Blegg grimaced and peered suspiciously towards where he knew the cameras were mounted inside the chamber.

‘Honestly—not one,’ insisted Earth Central.

‘So,’ said Blegg, ‘the Jain met their Waterloo five million years ago; the Csorians disappeared a million years ago; and the jury is still out on the Atheter. I believe even you AIs are still debating the veracity of that half-million-year-old find? Anyway, it would seem that either the Atheter or the Csorians managed to survive Jain technology and wiped it out in this part of the galaxy.’

‘That would have been the Atheter. We are now more than ninety per cent certain those remains are genuine. The point, however, is still moot, and not entirely relevant to our present situation.’

‘But it would be interesting to know what did happen to the Atheter.
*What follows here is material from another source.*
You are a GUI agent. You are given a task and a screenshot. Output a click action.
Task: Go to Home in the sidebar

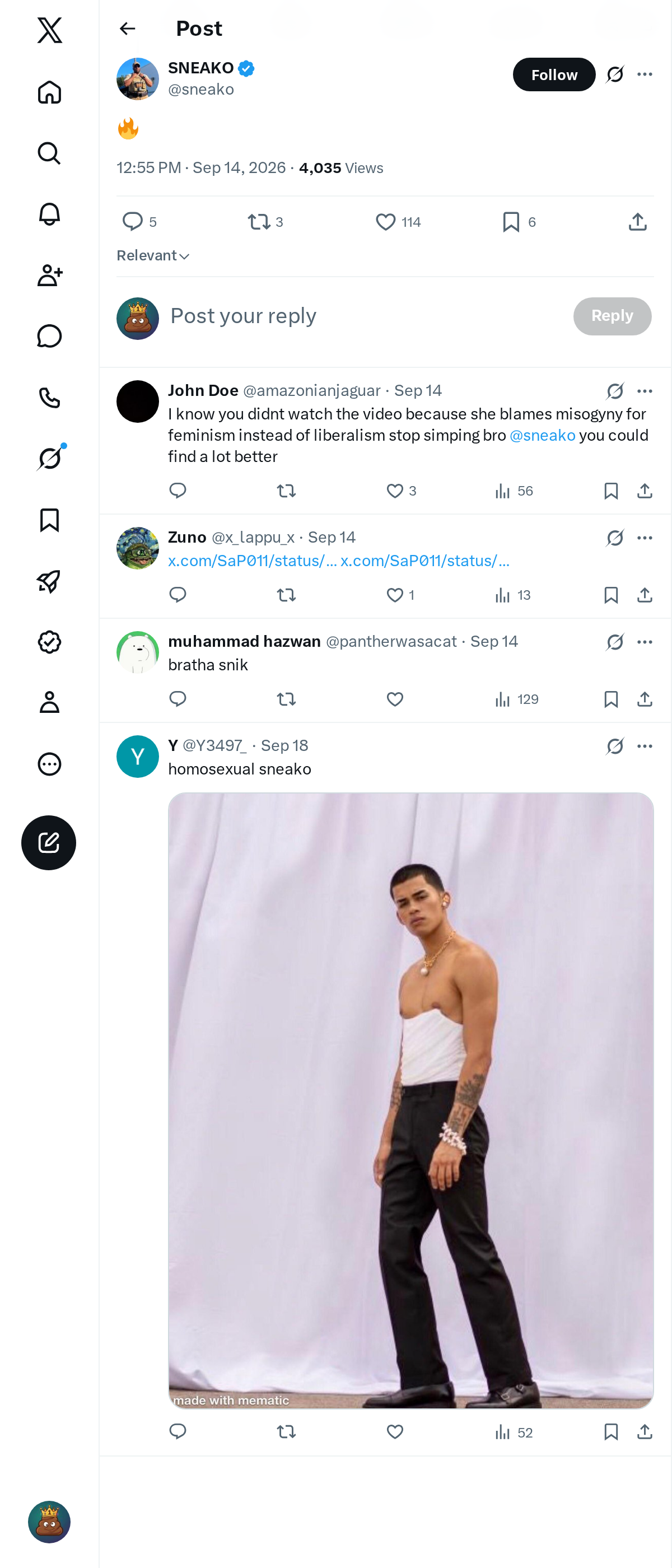tap(49, 92)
They might still be about, you know. With the earliest find relating to them dated at three million years old and that other at half a million, they showed a degree of longevity…’

Ignoring this point, EC enquired, ‘You inspected the wreck?’

Blegg nodded. ‘Every last retrievable fragment was found and is currently being studied under the supervision of the AI Geronamid. Obvious signs of technology developed from Jain tech, but no nodes. If the Maker brought them here, it offloaded them somewhere long before Dragon destroyed its ship. What about the other end?’

‘The Not Entirely Jack is currently en route to Osterland.’

‘You followed my suggestion?’

‘Yes, dracomen are aboard it to be deployed in any ground-based military actions. Agent Thorn controls the mission.’

‘Cormac?’

‘Currently aboard the Jerusalem, en route back to Cull to interrogate Dragon.’

‘And Polity defcon status?’

‘Full scanning in all critical areas. All runcible AIs are now cognizant of how to protect themselves from Jain tech subversion, and are updating their security. The old military spaceyards from the Prador War are being reopened. Ship production elsewhere is at optimum and all new ships are being outfitted with gravtech weapons.’

‘Then my place is four hundred and seventy-two light years from here,’ said Blegg.

‘And why would that be?’ asked the AI.

‘I feel I should take a long hard look at the excavation on Shayden’s Find. It occurs to me that if the Atheter managed to destroy every Jain node in this region of the galaxy, then they knew how to find them.’

Blegg stepped away again, located himself in U-space, and his next pace took him into the runcible embarkation lounge ten miles away from the museum on Earth’s moon. A woman, who was petting a large Alsatian bearing a cerebral augmentation, glanced up at him in a puzzled way. Only the dog itself gazed at him with infinite suspicion. He turned himself slightly, putting himself out of phase with the world, and strode off towards the runcible. Ahead of him he watched a man step through the Skaidon warp and disappear, and Blegg did not hesitate to follow. Then, just at the last moment, he paused. Why had it never before occurred to him that the device might not be reset to his own intended destination when he stepped through? And why did that occur to him just now? He shrugged. Stepped through.